• **Given instruction**
Locate every line below that contains the word "dropdown". Copy each such line.

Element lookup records
-*-

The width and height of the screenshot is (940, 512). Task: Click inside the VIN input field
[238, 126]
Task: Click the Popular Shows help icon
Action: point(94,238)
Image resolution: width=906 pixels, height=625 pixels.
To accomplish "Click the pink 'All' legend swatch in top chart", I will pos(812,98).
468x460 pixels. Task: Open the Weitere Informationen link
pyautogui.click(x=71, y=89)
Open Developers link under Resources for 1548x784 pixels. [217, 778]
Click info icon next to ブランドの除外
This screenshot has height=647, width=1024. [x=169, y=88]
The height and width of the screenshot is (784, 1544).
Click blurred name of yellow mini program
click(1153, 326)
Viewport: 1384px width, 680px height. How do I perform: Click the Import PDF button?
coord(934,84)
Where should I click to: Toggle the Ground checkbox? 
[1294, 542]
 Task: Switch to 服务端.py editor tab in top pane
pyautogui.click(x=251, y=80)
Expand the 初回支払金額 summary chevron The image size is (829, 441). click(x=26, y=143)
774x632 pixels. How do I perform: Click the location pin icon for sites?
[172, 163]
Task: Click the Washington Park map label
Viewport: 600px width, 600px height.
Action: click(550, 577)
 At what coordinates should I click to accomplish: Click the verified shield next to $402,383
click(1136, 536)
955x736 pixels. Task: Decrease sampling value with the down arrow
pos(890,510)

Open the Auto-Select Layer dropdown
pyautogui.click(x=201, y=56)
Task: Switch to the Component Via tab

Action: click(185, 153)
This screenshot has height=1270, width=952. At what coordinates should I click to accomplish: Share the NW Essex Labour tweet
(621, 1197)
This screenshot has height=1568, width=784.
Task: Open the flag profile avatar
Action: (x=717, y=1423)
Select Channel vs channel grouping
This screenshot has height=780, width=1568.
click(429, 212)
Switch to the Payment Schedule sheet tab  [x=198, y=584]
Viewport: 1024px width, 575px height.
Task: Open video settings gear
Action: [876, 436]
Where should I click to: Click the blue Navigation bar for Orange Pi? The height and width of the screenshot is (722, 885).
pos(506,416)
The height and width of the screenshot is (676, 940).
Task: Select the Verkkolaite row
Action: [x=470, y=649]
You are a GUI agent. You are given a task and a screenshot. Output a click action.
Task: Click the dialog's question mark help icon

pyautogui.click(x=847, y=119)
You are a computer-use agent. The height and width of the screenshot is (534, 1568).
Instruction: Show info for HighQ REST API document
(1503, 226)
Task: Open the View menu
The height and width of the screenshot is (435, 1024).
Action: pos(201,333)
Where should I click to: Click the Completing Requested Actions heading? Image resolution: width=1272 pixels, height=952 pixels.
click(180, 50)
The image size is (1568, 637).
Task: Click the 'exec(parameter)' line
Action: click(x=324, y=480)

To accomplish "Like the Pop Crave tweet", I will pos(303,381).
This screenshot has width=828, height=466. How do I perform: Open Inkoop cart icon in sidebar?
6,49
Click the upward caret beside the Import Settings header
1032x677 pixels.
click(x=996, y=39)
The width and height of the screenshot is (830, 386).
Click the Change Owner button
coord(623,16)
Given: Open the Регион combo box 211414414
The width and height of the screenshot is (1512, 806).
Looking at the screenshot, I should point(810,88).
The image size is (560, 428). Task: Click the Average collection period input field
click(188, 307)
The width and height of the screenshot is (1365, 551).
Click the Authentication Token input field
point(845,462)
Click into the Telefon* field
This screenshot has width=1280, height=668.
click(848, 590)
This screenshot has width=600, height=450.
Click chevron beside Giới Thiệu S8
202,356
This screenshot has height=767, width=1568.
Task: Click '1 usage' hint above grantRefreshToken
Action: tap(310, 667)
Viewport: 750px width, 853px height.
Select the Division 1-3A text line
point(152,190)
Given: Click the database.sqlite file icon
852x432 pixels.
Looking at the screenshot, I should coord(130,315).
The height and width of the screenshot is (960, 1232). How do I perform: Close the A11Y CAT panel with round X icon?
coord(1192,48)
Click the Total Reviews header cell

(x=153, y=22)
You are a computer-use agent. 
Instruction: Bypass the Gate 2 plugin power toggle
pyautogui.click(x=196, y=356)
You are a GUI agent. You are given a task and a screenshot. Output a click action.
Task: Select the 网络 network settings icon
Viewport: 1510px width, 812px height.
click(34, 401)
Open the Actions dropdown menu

-*-

• **Output for this task**
Open the Auto-Select Layer dropdown
Open the Actions dropdown menu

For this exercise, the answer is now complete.